Source records:
========================

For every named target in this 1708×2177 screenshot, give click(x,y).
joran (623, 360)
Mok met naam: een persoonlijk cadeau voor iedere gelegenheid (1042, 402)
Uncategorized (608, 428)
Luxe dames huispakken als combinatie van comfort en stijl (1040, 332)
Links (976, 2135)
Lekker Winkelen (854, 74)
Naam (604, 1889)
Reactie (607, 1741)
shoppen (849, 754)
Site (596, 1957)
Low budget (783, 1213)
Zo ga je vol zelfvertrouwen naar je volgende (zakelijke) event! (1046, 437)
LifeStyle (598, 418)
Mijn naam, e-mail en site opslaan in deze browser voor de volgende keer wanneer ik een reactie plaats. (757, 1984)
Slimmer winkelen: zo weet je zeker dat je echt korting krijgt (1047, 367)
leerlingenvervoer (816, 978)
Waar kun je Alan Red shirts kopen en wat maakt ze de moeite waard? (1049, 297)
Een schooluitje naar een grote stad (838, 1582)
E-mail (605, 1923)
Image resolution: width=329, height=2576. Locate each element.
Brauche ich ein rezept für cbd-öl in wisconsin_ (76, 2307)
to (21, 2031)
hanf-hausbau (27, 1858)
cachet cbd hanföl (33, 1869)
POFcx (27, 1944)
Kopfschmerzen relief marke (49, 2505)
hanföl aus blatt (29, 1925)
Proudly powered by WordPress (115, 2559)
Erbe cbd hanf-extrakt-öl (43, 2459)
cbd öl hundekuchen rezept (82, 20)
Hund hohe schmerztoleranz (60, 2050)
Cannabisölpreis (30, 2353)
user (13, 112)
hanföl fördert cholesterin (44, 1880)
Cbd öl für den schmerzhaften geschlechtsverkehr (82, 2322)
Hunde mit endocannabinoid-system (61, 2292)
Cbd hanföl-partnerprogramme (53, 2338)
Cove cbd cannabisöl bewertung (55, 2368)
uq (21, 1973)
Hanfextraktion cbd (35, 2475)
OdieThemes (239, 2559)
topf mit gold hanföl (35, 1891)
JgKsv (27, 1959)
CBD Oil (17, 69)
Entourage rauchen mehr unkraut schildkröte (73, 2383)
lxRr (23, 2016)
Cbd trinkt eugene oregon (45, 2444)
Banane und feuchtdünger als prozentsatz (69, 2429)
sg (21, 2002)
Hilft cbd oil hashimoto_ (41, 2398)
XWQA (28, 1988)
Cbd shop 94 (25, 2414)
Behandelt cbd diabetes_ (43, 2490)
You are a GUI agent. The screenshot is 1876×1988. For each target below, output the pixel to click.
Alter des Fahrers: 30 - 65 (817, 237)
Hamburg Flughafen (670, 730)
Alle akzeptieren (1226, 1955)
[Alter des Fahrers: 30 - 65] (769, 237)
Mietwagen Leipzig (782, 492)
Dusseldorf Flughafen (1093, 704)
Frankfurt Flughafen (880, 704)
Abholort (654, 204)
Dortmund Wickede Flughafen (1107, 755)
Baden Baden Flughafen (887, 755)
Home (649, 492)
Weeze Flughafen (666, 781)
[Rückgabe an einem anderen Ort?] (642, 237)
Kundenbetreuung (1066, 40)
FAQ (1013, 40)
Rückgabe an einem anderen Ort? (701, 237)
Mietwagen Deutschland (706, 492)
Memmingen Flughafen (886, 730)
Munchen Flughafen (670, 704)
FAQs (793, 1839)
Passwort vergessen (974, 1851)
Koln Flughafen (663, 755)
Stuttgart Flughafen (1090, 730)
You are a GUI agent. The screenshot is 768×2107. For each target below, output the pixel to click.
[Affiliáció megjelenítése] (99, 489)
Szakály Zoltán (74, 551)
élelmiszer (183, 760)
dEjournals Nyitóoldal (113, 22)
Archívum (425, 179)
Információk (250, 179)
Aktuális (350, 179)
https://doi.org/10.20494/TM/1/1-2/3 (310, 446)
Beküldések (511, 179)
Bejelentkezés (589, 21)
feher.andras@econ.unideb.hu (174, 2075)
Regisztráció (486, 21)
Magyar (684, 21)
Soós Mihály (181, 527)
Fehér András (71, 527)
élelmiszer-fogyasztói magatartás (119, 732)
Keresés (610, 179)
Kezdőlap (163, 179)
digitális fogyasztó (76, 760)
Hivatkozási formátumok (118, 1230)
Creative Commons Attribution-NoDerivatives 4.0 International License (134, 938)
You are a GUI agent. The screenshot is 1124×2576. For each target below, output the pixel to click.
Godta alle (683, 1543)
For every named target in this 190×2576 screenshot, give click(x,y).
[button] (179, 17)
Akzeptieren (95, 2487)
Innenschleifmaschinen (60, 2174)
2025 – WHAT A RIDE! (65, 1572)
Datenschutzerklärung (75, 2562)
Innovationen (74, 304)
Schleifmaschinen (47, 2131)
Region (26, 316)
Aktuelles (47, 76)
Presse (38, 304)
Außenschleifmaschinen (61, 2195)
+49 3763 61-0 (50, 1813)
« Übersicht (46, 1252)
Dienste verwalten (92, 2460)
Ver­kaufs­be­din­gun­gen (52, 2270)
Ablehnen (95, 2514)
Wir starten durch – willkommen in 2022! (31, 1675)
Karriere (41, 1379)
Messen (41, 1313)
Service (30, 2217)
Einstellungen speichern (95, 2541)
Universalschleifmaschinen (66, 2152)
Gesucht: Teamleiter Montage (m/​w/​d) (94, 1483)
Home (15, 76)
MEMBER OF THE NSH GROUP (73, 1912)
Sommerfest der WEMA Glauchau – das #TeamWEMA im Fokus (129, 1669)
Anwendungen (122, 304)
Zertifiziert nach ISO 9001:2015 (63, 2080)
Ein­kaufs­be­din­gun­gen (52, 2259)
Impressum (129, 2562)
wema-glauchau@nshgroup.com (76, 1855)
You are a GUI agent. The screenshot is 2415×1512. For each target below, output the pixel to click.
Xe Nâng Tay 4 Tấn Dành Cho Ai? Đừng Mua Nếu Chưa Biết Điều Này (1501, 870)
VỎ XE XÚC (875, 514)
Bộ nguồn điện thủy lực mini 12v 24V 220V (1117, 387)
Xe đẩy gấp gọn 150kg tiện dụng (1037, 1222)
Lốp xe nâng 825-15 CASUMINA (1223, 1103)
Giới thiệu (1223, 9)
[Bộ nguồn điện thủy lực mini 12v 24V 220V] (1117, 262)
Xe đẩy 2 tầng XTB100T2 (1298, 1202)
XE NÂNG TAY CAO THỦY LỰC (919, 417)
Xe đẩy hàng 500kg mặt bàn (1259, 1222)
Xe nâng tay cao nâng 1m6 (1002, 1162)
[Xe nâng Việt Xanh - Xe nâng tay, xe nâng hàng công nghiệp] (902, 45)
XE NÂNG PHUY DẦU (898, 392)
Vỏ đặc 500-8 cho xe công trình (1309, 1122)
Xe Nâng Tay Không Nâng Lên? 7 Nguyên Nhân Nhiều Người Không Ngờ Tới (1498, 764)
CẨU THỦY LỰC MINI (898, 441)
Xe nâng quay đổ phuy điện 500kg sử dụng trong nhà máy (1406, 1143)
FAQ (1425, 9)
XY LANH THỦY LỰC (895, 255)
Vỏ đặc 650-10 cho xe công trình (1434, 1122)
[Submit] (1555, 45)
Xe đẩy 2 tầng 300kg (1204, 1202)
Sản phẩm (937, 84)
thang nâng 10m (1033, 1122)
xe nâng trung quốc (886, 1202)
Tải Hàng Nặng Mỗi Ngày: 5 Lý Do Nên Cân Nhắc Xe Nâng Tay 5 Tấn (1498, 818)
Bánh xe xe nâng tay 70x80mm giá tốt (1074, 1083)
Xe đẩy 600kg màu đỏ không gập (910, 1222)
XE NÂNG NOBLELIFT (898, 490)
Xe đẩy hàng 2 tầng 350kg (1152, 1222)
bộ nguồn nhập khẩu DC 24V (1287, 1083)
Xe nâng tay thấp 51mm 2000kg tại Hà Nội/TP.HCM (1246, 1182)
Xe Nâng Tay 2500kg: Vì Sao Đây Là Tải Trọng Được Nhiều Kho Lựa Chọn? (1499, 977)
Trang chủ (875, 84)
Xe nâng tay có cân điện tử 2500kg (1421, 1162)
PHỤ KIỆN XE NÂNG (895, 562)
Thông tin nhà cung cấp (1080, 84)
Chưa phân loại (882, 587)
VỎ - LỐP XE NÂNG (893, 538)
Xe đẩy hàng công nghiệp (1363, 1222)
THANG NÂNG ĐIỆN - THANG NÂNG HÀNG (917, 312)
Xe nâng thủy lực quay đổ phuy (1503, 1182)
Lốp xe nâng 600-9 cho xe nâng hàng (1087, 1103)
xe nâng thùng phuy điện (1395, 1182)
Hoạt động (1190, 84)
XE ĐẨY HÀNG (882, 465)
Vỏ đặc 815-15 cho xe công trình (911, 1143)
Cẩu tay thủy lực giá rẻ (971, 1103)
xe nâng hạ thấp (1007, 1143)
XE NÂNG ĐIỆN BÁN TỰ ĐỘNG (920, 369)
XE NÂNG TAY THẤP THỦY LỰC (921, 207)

========================

Pull every line containing the word "điện" out of the entries above.

Xe nâng quay đổ phuy điện 500kg sử dụng trong nhà máy (1406, 1143)
Xe nâng tay có cân điện tử 2500kg (1421, 1162)
xe nâng thùng phuy điện (1395, 1182)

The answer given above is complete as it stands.